┌─ PROVIDED TEXT

The Convergence Art-Sci Sci-Art Conferences Series is delighted to host Bettina Forget, a visual artist, gallery owner and art educator whose research explores the intersection between art and science. Ms. Forget owns and runs the Visual Voice Gallery, which features contemporary art exhibitions that create a dialogue between art and science. She is also the Art-Science Researcher for the SETI Institute’s Artist-in-Residence (A.I.R.) program in California, and an artist-in-residence at the Mont-Mégantic Observatory in Québec. Bettina Forget’s creative work focuses on space sciences and is inspired by her avid engagement with amateur astronomy. She has exhibited her artwork in the USA, Canada, Germany, Iceland, Singapore, and Nicaragua.

└─
┌─ INFORMATION PROVIDED

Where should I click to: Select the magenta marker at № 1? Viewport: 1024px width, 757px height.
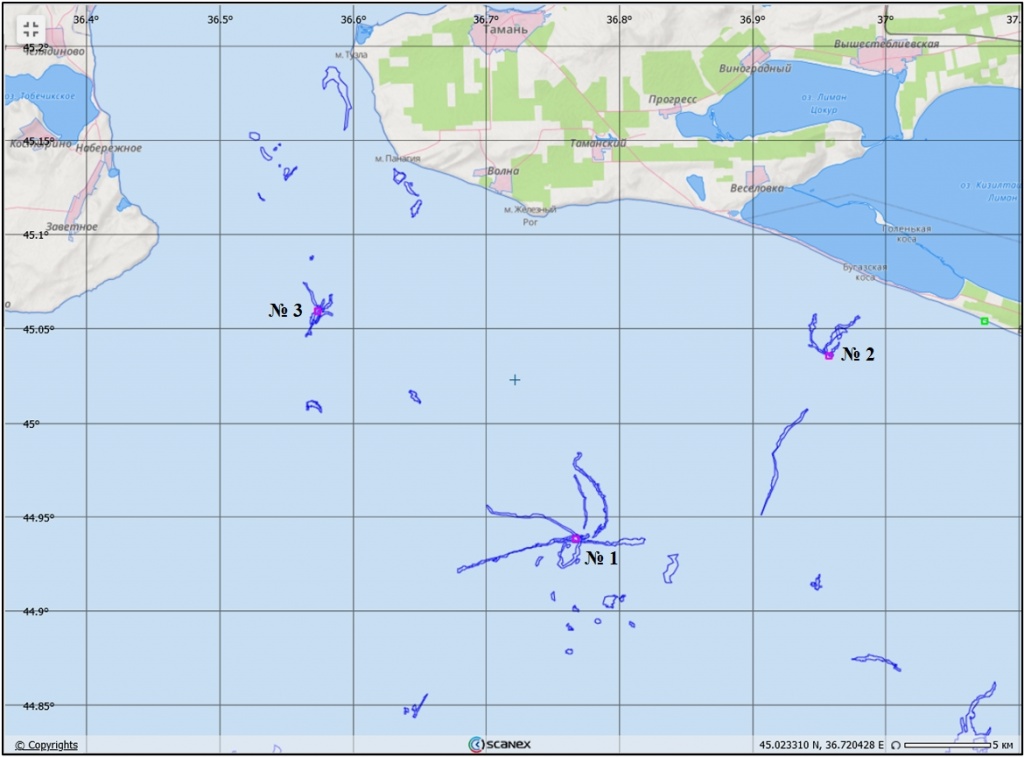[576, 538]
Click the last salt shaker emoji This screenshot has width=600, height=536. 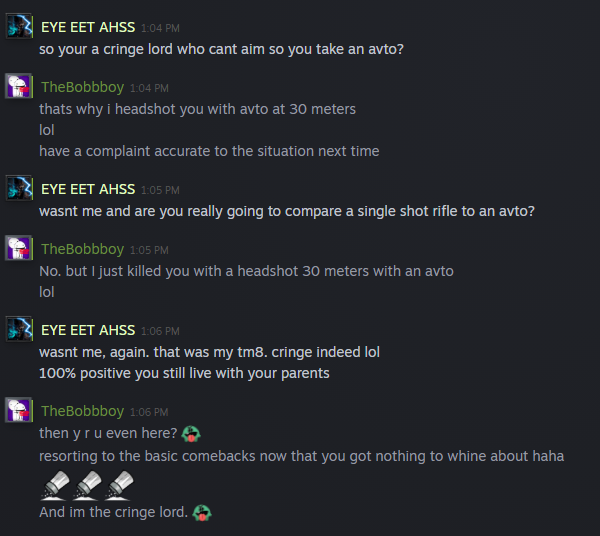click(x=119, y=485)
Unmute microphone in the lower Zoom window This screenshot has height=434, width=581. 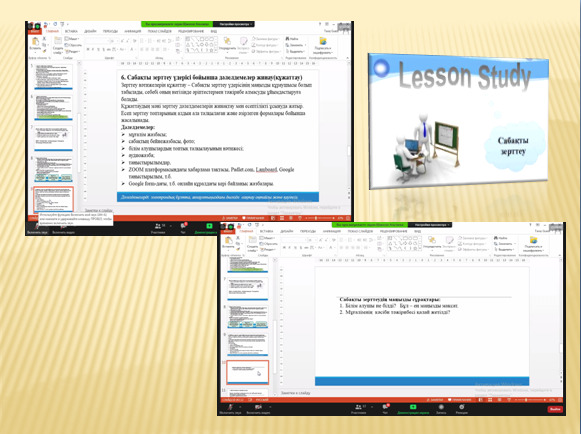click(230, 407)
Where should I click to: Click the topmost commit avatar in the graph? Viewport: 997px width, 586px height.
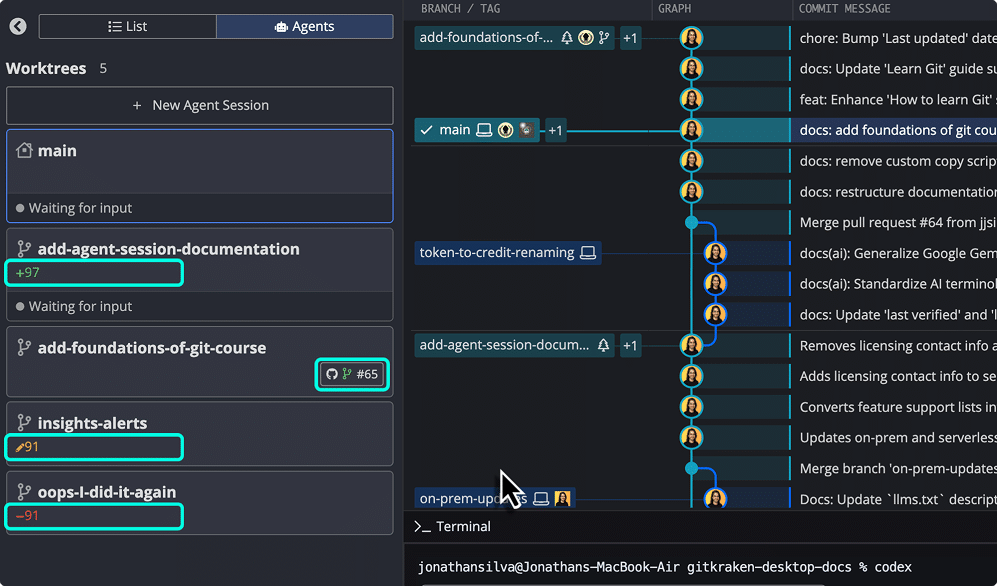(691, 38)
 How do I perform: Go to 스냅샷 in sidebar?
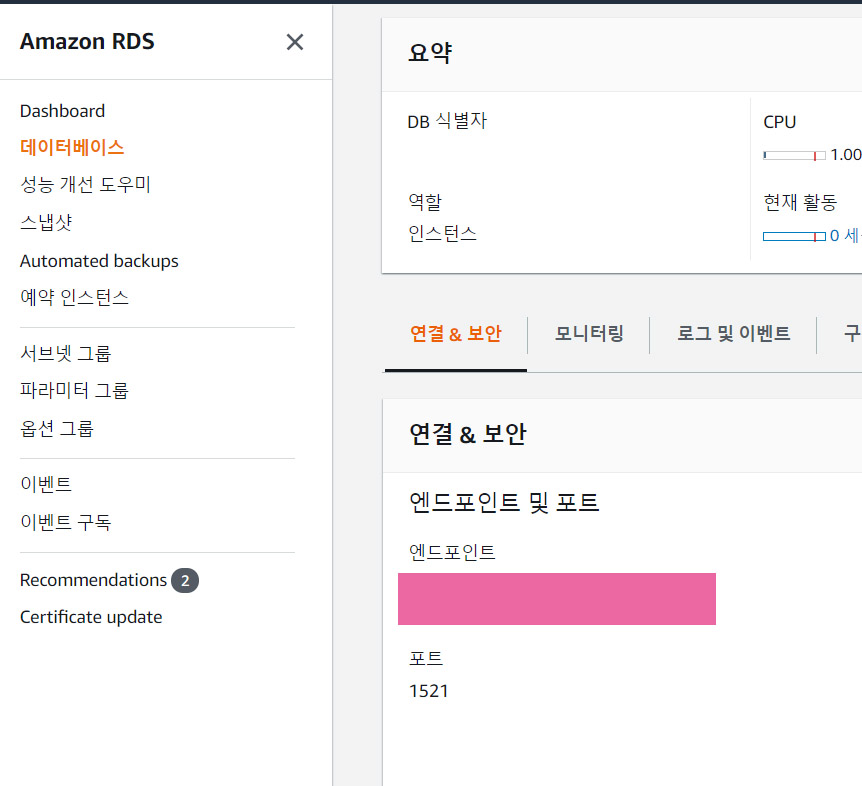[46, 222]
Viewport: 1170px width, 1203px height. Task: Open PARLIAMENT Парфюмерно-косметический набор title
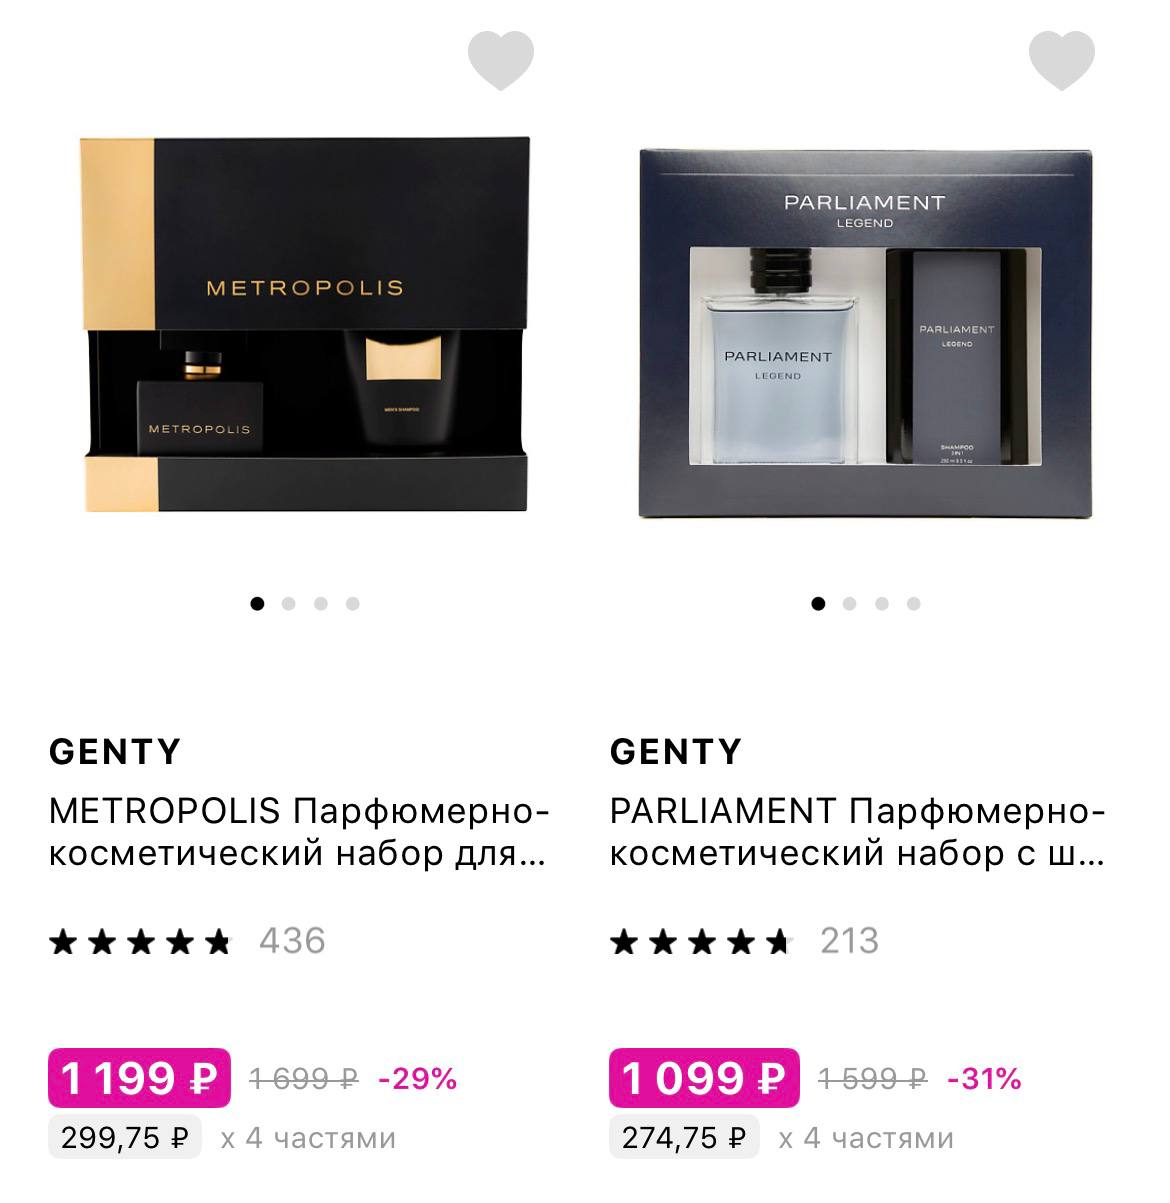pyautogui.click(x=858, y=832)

└─

TASK DIRECTIONS: Extend the text about Bettina Forget, starting after its final sentence. The entries have nothing to do with what comes next.

ANSWER TO THIS EXERCISE:
In her lecture, Ms. Forget will present examples of her own astronomy-informed art projects, as well as art-science projects from the SETI A.I.R. program and from artists who have exhibited at Visual Voice Gallery. Of particular interest is the process of idea translation between collaborating artists and scientists, and the exploration of different modes of knowledge production. Art-science disrupts the artificial separation between art and science, and in doing so it stimulates curiosity and inspires a sense of wonder. Forget examines how art can contextualize science and foster a deeper understanding of the natural world, and our place in it.


Admission is FREE and open to all.

Where: Faculty of Fine Arts, Concordia University, EV Building, 1515 Ste-Catherine street West, EV1.605.

When: Friday April 13, 5:45 p.m.

Presenter: Bettina Forget, Visual Voice Gallery


The Convergence Sci-Art/Art-Sci Conferences series focuses on the crossover between science, arts and communication. The talks cover such subjects as the influence of media on modern science, the public perception of the scientific method, popular neuroscience misconceptions, the influence of architecture and biology on the medical practice, and science-immersed artistic practice.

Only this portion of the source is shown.